-- start Records to process --

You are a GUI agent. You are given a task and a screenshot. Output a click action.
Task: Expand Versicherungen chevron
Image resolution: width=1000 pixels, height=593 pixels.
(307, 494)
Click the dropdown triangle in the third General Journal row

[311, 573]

-- end Records to process --

== What you should do ==
Arrange the lines above as a Markdown table with the columns "No." and "Line," leaving out the blank lines.

== Reply ==
| No. | Line |
|---|---|
| 1 | You are a GUI agent. You are given a task and a screenshot. Output a click action. |
| 2 | Task: Expand Versicherungen chevron |
| 3 | Image resolution: width=1000 pixels, height=593 pixels. |
| 4 | (307, 494) |
| 5 | Click the dropdown triangle in the third General Journal row |
| 6 | [311, 573] |